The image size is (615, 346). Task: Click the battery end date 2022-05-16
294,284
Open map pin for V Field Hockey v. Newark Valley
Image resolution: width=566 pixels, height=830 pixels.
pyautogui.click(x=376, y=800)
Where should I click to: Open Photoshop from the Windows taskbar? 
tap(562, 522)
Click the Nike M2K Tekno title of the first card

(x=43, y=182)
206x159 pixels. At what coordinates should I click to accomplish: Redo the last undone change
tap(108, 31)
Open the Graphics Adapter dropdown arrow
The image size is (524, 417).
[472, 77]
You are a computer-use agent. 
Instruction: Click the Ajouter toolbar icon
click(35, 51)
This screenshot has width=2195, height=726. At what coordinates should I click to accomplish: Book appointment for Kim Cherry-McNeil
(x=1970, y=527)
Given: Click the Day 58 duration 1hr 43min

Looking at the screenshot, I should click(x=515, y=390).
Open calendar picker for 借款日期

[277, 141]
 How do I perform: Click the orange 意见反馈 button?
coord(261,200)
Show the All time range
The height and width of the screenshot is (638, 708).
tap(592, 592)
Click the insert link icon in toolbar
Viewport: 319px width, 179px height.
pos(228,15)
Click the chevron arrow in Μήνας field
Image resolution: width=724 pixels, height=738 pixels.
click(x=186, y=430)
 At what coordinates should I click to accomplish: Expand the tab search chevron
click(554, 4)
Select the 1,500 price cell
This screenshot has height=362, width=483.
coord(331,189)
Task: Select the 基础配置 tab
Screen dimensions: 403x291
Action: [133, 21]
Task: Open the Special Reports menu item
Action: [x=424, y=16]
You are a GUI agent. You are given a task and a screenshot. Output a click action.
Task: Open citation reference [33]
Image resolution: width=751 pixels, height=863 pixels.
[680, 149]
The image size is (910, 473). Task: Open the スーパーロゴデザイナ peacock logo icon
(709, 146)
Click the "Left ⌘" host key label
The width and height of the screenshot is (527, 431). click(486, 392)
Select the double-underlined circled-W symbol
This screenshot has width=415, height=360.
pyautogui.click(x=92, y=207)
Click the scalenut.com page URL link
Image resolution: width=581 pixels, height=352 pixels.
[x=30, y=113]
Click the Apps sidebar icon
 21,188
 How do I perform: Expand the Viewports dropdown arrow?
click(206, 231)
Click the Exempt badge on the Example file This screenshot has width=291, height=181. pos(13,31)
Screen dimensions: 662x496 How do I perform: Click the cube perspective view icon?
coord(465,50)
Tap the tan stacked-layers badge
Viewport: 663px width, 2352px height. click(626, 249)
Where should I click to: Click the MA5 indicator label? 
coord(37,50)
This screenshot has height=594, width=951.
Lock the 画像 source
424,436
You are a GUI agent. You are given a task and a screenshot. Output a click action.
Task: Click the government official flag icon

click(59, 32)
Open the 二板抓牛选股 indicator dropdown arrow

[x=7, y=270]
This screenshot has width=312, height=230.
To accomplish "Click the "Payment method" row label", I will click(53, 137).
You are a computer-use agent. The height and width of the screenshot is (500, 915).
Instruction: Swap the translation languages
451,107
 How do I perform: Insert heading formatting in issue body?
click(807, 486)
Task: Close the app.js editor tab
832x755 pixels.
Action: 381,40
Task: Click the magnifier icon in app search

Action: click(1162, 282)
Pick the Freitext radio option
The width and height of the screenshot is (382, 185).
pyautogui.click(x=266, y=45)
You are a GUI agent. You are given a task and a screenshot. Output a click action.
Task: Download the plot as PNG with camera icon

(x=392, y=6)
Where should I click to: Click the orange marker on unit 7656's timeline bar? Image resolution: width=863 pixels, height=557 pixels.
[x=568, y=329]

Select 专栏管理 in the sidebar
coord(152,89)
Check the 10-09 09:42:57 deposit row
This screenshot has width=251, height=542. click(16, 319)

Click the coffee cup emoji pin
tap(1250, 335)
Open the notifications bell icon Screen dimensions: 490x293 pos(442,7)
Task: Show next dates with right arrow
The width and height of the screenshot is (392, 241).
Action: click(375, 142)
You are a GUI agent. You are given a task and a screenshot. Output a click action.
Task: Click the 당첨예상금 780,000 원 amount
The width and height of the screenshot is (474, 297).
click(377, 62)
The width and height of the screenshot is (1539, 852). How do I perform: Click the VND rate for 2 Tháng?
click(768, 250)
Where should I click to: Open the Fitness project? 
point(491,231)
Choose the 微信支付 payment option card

———

(What is asked) Could you return all of the material above verbatim, every line in its original order with nothing added, dropped, or altered?

(Task result)
The image size is (615, 346). Task: Click the battery end date 2022-05-16
294,284
Open map pin for V Field Hockey v. Newark Valley
Image resolution: width=566 pixels, height=830 pixels.
pyautogui.click(x=376, y=800)
Where should I click to: Open Photoshop from the Windows taskbar? 
tap(562, 522)
Click the Nike M2K Tekno title of the first card

(x=43, y=182)
206x159 pixels. At what coordinates should I click to accomplish: Redo the last undone change
tap(108, 31)
Open the Graphics Adapter dropdown arrow
The image size is (524, 417).
[472, 77]
You are a computer-use agent. 
Instruction: Click the Ajouter toolbar icon
click(35, 51)
This screenshot has width=2195, height=726. At what coordinates should I click to accomplish: Book appointment for Kim Cherry-McNeil
(x=1970, y=527)
Given: Click the Day 58 duration 1hr 43min

Looking at the screenshot, I should click(x=515, y=390).
Open calendar picker for 借款日期

[277, 141]
 How do I perform: Click the orange 意见反馈 button?
coord(261,200)
Show the All time range
The height and width of the screenshot is (638, 708).
tap(592, 592)
Click the insert link icon in toolbar
Viewport: 319px width, 179px height.
pos(228,15)
Click the chevron arrow in Μήνας field
Image resolution: width=724 pixels, height=738 pixels.
click(x=186, y=430)
 At what coordinates should I click to accomplish: Expand the tab search chevron
click(554, 4)
Select the 1,500 price cell
This screenshot has height=362, width=483.
coord(331,189)
Task: Select the 基础配置 tab
Screen dimensions: 403x291
Action: [133, 21]
Task: Open the Special Reports menu item
Action: [x=424, y=16]
You are a GUI agent. You are given a task and a screenshot. Output a click action.
Task: Open citation reference [33]
Image resolution: width=751 pixels, height=863 pixels.
[680, 149]
The image size is (910, 473). Task: Open the スーパーロゴデザイナ peacock logo icon
(709, 146)
Click the "Left ⌘" host key label
The width and height of the screenshot is (527, 431). click(486, 392)
Select the double-underlined circled-W symbol
This screenshot has width=415, height=360.
pyautogui.click(x=92, y=207)
Click the scalenut.com page URL link
Image resolution: width=581 pixels, height=352 pixels.
[x=30, y=113]
Click the Apps sidebar icon
 21,188
 How do I perform: Expand the Viewports dropdown arrow?
click(206, 231)
Click the Exempt badge on the Example file This screenshot has width=291, height=181. pos(13,31)
Screen dimensions: 662x496 How do I perform: Click the cube perspective view icon?
coord(465,50)
Tap the tan stacked-layers badge
Viewport: 663px width, 2352px height. click(626, 249)
Where should I click to: Click the MA5 indicator label? 
coord(37,50)
This screenshot has height=594, width=951.
Lock the 画像 source
424,436
You are a GUI agent. You are given a task and a screenshot. Output a click action.
Task: Click the government official flag icon

click(59, 32)
Open the 二板抓牛选股 indicator dropdown arrow

[x=7, y=270]
This screenshot has width=312, height=230.
To accomplish "Click the "Payment method" row label", I will click(53, 137).
You are a computer-use agent. The height and width of the screenshot is (500, 915).
Instruction: Swap the translation languages
451,107
 How do I perform: Insert heading formatting in issue body?
click(807, 486)
Task: Close the app.js editor tab
832x755 pixels.
Action: 381,40
Task: Click the magnifier icon in app search

Action: click(1162, 282)
Pick the Freitext radio option
The width and height of the screenshot is (382, 185).
pyautogui.click(x=266, y=45)
You are a GUI agent. You are given a task and a screenshot. Output a click action.
Task: Download the plot as PNG with camera icon

(x=392, y=6)
Where should I click to: Click the orange marker on unit 7656's timeline bar? Image resolution: width=863 pixels, height=557 pixels.
[x=568, y=329]

Select 专栏管理 in the sidebar
coord(152,89)
Check the 10-09 09:42:57 deposit row
This screenshot has width=251, height=542. click(16, 319)

Click the coffee cup emoji pin
tap(1250, 335)
Open the notifications bell icon Screen dimensions: 490x293 pos(442,7)
Task: Show next dates with right arrow
The width and height of the screenshot is (392, 241).
Action: click(375, 142)
You are a GUI agent. You are given a task and a screenshot. Output a click action.
Task: Click the 당첨예상금 780,000 원 amount
The width and height of the screenshot is (474, 297).
click(377, 62)
The width and height of the screenshot is (1539, 852). How do I perform: Click the VND rate for 2 Tháng?
click(768, 250)
Where should I click to: Open the Fitness project? 
point(491,231)
Choose the 微信支付 payment option card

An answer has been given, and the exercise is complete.